Viagem pelas ruas da amargura

"As viagens devem ser um instrumento à procura do fantástico,nunca o suporte de uma devoção complacente" - Baptista-Bastos

terça-feira, fevereiro 07, 2006

#22 D.C.

Não resisti, e roubei-o direitinho daqui para aqui.

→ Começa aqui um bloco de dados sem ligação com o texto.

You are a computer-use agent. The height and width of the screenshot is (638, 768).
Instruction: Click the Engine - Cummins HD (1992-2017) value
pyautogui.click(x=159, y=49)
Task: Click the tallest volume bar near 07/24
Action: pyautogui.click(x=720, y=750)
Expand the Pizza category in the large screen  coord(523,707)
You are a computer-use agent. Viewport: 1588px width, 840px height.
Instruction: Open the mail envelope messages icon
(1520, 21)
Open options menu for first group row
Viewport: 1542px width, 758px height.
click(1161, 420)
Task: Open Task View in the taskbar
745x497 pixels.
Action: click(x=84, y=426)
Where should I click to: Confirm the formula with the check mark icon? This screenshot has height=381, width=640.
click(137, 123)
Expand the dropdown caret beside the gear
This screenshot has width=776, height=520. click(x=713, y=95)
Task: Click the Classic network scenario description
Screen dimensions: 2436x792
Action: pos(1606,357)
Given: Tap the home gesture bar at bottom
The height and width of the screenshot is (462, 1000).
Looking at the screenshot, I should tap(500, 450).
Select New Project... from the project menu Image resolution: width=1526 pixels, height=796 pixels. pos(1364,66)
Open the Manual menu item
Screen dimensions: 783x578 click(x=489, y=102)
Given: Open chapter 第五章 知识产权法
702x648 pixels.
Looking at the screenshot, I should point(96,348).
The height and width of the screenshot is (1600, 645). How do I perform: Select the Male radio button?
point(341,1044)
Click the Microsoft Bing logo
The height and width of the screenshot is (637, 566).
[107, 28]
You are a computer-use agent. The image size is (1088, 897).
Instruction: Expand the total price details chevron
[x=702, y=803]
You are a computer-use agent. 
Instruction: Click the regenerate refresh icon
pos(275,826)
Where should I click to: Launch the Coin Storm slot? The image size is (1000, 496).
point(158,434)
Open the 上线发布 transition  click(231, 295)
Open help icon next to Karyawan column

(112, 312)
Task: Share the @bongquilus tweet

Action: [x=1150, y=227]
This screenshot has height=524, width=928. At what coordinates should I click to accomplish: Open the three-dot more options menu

É lindo!



Novembrina solene

Seu Zuzé, as tuas vacas, como estão?

Longe daqui,
subimos os morros

fomos procurar
a água que resta
do ano que passa.

Senhora Luna
a farinha

Está a secar.

Tarda a chuva
seca o milho

a lavra não vai medrar.

Tchimutengue, meu vizinho
então por cá?
Pois que vim te visitar
te avisar
que o meu gado vai passar
aqui por perto.

Tarda a chuva e é preciso
procurar o que lhe dar de comer
o que dar de beber

o capim está a ficar netro
está na hora de mudar.

Imigrante Silva, a tua mulher?

Está mal.

Que é do leite para lhe dar
a carne para lhe engordar?

E os filhos?

Estão magrinhos
doentados
vão ficar igual ao pai.

Que é da escola para lhes dar
sapatos para lhes calçar?

Dunduma amigo
Companheiro Chipa
Zeca Ernesto, Calembera,
olhai pelo gado.
Protegei os pastos.
Olhai pela vida das fêmeas
e pela saúde dos machos

Ruy Duarte Carvalho, in "Lavra" (Cotovia, 2006)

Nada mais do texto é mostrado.